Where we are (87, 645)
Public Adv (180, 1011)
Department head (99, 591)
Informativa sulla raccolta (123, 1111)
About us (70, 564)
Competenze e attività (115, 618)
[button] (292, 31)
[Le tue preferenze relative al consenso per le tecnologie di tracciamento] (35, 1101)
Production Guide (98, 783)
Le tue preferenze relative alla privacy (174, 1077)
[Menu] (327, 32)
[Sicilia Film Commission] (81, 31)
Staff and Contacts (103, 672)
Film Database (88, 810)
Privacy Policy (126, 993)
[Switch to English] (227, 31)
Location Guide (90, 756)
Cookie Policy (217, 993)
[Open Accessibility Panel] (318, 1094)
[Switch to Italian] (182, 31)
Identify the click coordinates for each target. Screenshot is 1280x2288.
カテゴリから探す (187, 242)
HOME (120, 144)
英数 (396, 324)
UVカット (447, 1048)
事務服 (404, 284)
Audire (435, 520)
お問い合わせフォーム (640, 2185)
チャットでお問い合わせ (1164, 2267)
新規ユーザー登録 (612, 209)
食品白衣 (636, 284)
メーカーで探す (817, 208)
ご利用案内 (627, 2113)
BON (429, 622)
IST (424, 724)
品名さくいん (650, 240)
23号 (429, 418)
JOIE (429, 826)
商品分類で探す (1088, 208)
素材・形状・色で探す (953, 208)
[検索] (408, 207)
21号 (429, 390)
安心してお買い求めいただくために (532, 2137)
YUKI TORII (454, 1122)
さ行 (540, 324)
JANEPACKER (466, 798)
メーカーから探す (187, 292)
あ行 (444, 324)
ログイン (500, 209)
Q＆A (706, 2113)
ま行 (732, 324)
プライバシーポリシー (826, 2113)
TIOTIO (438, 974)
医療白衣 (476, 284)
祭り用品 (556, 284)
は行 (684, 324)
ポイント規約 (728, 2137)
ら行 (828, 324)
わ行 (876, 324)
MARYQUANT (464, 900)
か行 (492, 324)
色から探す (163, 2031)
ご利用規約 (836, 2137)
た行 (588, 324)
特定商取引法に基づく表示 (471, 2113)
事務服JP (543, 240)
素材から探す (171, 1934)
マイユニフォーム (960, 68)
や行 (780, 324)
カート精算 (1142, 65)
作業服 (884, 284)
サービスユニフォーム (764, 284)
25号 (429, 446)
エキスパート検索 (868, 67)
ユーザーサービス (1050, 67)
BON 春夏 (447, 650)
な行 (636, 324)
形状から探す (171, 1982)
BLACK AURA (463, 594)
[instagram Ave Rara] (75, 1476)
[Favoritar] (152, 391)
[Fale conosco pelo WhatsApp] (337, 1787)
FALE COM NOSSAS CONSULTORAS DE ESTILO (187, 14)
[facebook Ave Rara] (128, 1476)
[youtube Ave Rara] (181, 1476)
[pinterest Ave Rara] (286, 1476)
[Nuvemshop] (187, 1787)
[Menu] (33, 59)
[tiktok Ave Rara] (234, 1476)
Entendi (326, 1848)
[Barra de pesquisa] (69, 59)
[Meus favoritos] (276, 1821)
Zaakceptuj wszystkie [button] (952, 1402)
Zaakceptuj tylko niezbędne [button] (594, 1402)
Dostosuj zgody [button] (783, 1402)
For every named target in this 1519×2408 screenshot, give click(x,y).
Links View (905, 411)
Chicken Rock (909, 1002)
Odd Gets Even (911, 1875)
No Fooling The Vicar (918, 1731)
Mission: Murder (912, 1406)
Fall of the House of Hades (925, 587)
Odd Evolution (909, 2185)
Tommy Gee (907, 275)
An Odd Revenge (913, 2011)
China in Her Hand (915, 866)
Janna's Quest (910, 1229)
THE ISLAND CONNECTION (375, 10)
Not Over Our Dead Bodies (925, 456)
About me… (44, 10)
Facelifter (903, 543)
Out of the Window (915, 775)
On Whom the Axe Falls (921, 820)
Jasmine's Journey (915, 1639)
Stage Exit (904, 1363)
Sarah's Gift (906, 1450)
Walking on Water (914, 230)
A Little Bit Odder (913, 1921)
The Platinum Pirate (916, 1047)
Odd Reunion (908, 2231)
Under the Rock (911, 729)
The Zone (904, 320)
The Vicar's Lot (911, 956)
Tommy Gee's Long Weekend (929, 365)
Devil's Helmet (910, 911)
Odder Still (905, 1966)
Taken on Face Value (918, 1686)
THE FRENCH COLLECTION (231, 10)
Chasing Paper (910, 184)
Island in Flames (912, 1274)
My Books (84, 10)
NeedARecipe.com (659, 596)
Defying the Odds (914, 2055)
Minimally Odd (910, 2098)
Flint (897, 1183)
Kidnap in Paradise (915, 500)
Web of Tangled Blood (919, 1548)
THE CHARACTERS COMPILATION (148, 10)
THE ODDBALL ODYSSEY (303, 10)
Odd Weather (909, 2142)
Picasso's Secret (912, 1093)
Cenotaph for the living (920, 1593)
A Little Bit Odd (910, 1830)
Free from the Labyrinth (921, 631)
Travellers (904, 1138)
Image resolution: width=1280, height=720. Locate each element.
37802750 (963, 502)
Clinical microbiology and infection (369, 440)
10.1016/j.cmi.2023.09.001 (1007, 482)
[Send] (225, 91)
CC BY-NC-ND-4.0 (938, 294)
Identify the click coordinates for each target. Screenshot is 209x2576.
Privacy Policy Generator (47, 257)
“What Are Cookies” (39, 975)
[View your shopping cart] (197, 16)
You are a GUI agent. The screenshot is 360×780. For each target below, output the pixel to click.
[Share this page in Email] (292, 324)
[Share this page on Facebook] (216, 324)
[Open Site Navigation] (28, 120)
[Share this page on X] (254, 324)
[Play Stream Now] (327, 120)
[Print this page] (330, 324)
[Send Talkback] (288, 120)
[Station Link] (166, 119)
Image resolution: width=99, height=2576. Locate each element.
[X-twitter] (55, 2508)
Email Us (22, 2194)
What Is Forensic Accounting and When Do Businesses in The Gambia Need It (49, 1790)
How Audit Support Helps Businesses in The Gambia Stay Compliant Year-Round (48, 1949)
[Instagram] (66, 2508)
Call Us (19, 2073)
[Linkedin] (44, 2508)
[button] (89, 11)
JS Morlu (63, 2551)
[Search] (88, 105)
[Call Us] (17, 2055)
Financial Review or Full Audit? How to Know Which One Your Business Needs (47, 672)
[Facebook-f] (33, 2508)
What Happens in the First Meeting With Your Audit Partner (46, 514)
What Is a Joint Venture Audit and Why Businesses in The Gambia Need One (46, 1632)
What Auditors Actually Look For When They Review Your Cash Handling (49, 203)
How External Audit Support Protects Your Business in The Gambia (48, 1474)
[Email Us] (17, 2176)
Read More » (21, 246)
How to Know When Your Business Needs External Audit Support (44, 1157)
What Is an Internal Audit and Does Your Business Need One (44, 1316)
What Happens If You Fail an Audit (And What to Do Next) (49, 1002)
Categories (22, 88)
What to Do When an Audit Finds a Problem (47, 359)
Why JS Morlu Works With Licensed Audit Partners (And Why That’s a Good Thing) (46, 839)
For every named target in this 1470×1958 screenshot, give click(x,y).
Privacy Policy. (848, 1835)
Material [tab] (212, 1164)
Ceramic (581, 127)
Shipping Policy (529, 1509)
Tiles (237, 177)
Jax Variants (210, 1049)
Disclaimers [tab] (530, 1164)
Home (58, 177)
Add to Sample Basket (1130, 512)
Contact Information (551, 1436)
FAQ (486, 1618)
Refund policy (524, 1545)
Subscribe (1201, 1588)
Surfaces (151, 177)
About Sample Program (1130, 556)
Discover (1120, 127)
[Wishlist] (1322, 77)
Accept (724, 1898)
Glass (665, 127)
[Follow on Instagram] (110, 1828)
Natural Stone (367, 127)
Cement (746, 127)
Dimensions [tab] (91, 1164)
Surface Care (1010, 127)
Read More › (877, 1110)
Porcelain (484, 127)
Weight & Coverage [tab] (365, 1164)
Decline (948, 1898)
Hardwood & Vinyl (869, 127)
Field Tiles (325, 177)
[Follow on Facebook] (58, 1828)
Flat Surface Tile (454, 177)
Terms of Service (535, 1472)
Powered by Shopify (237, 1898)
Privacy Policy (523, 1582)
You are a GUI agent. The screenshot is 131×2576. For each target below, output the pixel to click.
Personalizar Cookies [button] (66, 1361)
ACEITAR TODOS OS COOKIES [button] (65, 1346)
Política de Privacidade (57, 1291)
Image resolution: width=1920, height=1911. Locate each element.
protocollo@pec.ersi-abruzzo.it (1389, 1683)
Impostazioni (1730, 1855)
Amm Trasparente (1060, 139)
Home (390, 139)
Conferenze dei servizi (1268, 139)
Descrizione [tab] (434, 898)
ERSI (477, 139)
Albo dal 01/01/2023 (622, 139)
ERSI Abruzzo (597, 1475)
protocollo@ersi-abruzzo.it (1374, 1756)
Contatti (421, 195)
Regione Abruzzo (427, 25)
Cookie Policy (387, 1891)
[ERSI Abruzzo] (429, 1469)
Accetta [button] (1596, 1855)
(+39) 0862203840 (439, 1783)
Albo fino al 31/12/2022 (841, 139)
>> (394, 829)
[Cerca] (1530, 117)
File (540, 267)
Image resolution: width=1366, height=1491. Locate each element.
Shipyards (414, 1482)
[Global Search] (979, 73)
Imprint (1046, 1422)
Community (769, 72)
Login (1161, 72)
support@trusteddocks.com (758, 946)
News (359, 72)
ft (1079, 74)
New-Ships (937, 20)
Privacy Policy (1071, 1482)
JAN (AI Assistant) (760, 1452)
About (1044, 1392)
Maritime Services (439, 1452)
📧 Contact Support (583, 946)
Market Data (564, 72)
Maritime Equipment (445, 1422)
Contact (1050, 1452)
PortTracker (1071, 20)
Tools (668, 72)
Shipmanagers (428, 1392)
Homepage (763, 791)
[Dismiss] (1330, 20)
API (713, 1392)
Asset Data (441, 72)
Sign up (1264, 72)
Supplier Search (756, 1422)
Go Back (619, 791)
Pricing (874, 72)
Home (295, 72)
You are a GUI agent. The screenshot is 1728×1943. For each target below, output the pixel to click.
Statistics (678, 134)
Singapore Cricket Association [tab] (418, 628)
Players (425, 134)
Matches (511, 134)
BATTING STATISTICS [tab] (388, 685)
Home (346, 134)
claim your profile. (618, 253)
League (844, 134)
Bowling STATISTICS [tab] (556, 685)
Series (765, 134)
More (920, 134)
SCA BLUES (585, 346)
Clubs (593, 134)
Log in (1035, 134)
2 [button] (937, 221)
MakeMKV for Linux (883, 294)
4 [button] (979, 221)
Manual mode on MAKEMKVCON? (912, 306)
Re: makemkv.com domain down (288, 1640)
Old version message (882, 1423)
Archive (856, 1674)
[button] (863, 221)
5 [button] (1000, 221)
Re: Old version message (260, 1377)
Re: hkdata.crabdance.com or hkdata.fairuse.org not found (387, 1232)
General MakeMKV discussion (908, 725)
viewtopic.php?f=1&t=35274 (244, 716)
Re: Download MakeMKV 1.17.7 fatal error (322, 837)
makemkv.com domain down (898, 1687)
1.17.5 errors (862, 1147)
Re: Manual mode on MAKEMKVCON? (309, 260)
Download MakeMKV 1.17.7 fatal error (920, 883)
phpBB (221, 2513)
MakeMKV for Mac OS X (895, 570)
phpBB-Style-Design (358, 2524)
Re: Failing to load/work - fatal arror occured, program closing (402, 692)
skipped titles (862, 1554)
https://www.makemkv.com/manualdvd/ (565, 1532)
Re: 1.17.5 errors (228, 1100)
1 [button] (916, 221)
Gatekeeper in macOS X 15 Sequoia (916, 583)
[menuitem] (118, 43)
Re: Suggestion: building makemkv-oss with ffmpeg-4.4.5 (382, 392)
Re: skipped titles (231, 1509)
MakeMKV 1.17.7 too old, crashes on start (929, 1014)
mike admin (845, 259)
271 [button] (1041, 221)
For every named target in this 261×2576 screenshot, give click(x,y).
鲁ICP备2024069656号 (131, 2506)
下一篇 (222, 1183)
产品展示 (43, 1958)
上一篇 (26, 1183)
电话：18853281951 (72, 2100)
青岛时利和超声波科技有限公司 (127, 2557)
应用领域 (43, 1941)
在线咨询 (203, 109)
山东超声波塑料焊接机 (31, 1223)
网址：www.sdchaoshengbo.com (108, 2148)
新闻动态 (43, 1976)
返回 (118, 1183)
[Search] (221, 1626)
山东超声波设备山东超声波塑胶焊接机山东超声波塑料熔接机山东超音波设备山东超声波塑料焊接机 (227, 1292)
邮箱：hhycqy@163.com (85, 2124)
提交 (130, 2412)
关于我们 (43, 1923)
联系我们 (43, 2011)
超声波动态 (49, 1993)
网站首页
• • • • •
■ Task
Show every line above in which the word "output" occurs.

■ Solution to this exercise
You are a GUI agent. The screenshot is 360×780. For each target below, output the pixel to click.
You are a GUI agent. The screenshot is 131×2576. For each target below, output the pixel to click.
You are a GUI agent. The screenshot is 1728×1943. For each target below, output the pixel to click.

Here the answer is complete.